Вероника кивнула и очень тихо и просто сказала:
— Я сейчас. Джон, я… я просто не поняла. И хотела защитить Джеки.
— Я знаю, синеглазая.
На этот раз Вероника действительно оделась очень быстро. Вещей у нее с собой было немного, так что выбор оказался прост. Белое льняное платье, простое, слегка приталенное, доходящее до щиколоток.
Черные локоны она заколола на макушке, оставив на свободе всего несколько крутых прядей. Губы чуть тронула розовой помадой… Подошла к зеркалу…
На нее смотрела красавица, луговая русалка, фея здешних холмов, загадочная и очаровательная… Не слишком ли?
Реакция Джона была ожидаема, но все равно приятна.
— Ты красавица, Вероника!
Она нервно передернула плечами, чувствуя, как поползли по позвоночнику юркие змейки.
— Это платье стоило два фунта в одной лавочке на Брикстон-роуд.
Вот что ты умеешь, Вероника Картер, так это небрежно и остроумно отвечать на комплименты!
Она с позором бежала в детскую, где осторожно завернула крепко спящего Джеки в одеяло. Джон склонился над ее плечом, его дыхание опаляло обнаженную шею девушки. Вероника пискнула:
— Ты понесешь сумку с вещами… там памперсы, салфетки… на всякий случай.
— Вероника?
— Да?
— Спасибо. Я знаю, что ты до смерти устала, и ценю твое согласие.
— Я большая девочка.
— В этом я не сомневаюсь, но тебе придется… может прийтись нелегко.
— Почему?
— Ты — сестра Марго.
Она похолодела.
— Они… ее не любили?
— О нет!
— Но я — не она.
— О да! Но не все об этом знают. Нам стоит показать людям, что нас связывают совсем другие отношения.
Вероника подозрительно прищурилась.
— И как мы это сделаем?
— Ну, например, будем почаще улыбаться друг другу. Возьмемся за руки.
— Это плохая идея!
— Хорошая, хорошая. Ты же не хочешь, чтобы на тебя смотрели, как на врага?
— Но я…
— Вот и отлично. Это просто спектакль.
— Я не уверена…
— И не надо. Сегодняшний вечер не для тебя. Он для них. Это хорошие люди, и им хочется видеть сказку с хорошим концом.

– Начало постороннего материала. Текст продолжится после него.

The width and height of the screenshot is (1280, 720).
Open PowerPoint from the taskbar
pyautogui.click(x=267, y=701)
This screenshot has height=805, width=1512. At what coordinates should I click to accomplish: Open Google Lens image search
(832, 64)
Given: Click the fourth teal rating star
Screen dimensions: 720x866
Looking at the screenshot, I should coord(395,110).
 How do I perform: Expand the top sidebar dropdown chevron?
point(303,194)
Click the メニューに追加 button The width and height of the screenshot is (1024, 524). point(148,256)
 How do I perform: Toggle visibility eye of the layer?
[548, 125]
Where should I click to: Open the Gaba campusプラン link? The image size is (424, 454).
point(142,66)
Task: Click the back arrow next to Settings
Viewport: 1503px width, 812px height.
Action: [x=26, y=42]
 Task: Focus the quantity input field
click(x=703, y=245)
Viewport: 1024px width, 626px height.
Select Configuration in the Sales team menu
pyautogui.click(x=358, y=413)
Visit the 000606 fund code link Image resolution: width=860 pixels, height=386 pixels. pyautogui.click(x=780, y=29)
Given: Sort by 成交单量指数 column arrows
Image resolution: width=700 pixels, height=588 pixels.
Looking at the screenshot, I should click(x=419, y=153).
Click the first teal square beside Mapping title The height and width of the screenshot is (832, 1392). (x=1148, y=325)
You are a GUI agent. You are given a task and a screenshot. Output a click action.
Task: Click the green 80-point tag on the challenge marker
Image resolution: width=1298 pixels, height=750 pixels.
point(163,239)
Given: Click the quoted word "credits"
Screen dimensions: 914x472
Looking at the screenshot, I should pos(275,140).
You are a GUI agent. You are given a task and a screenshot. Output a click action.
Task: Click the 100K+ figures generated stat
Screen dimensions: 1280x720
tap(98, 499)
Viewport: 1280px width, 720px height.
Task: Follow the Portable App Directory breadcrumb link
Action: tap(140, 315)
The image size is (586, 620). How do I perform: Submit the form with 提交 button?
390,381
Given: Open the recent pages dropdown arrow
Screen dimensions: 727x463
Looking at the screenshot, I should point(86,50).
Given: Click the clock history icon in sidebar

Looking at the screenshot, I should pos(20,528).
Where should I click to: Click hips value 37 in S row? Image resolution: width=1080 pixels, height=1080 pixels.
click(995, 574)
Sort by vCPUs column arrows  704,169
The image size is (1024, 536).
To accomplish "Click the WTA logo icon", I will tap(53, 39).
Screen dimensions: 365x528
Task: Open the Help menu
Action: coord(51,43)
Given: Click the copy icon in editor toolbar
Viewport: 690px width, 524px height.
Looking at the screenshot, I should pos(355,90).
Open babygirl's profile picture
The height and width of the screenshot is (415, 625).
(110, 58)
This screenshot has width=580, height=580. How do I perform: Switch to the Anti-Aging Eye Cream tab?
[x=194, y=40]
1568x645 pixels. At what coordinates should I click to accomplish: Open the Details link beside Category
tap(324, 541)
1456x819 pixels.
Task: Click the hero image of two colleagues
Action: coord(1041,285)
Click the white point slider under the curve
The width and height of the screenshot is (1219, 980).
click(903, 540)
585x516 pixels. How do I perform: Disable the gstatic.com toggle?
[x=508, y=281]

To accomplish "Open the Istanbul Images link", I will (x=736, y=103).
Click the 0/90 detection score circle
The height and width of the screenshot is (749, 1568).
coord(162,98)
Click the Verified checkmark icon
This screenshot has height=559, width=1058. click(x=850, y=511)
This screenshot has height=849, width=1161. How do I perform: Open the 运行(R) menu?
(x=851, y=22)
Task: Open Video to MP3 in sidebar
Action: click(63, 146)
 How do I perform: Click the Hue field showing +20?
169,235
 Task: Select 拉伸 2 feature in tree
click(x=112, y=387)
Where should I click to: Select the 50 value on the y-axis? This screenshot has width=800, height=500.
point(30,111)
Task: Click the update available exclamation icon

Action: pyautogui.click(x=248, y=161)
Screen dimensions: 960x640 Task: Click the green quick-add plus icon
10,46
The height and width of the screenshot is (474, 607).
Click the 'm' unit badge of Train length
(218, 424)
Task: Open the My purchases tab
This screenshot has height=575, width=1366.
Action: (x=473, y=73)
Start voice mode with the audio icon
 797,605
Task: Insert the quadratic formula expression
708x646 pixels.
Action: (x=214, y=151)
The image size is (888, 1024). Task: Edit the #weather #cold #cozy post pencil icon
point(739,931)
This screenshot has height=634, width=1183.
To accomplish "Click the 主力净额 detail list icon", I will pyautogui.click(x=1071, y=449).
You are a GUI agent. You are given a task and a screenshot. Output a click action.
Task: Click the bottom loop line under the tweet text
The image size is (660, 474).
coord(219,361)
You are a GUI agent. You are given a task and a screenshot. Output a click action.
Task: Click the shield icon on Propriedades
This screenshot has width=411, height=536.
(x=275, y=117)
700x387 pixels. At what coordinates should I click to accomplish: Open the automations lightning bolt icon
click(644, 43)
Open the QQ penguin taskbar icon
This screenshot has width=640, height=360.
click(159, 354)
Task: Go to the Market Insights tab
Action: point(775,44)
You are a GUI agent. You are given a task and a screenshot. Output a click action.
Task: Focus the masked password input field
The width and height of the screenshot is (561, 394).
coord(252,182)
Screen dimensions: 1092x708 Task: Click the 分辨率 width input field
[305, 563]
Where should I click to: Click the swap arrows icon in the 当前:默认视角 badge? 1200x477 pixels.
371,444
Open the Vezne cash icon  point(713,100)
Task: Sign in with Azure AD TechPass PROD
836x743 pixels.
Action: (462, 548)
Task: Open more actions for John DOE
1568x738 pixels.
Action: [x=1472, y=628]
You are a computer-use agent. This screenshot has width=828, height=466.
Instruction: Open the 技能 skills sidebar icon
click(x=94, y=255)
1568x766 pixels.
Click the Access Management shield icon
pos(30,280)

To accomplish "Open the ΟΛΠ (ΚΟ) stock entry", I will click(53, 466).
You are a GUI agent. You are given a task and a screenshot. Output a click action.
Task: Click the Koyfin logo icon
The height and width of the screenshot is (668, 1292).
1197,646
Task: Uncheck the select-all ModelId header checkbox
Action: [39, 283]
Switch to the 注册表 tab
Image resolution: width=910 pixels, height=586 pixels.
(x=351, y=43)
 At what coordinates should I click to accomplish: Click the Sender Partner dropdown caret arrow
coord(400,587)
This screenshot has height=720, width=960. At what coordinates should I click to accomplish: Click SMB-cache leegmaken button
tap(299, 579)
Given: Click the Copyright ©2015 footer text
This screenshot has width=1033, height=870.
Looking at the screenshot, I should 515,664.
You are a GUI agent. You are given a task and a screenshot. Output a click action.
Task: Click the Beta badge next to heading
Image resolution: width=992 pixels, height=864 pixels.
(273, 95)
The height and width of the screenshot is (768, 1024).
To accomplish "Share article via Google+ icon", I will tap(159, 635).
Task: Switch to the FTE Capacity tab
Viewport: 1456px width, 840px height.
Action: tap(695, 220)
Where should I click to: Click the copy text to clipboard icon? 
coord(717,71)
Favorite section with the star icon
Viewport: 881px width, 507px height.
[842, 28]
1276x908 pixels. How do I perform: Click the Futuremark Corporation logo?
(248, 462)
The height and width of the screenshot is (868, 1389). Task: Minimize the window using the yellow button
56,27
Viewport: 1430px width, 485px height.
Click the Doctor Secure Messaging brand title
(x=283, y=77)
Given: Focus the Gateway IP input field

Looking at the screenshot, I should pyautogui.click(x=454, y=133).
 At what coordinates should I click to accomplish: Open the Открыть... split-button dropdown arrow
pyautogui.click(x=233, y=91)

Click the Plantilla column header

— А если Джеки придется: уехать со мной?
— Вполне возможно. Но это случится не сегодня. Пока же я должен… Я — лорд.
— Я понимаю. У тебя есть перед ними обязанности.
— Я польщен, что ты это понимаешь. И удивлен. А еще — рад. Пошли.
С этими словами молодой лорд подхватил сумку и быстро вышел из комнаты.
Очарование вечера улетучилось. Вероника закусила губу, чтобы не расплакаться. Джон Леконсфилд прав, тысячу раз прав, и это очень плохо. Джеки должен остаться здесь, у себя дома. Должен вырасти на этой земле. Должен полюбить своего отца. Обрести настоящую семью. А не сиротскую замену семьи в виде тети Ви.
Она едва сдержала рыдание. Твоя судьба, Вероника Картер, будет ничтожна и ужасна. Ты сделаешь для этого ребенка все, а потом останешься одна. Совсем одна. Навсегда.
И с этим уже ничего не поделать.
В машине их уже ждала Вера, а рядом с водительским местом притулился маленький сгусток тьмы, непрерывно бормочущий и сердитый даже на вид. Нянька Нэн.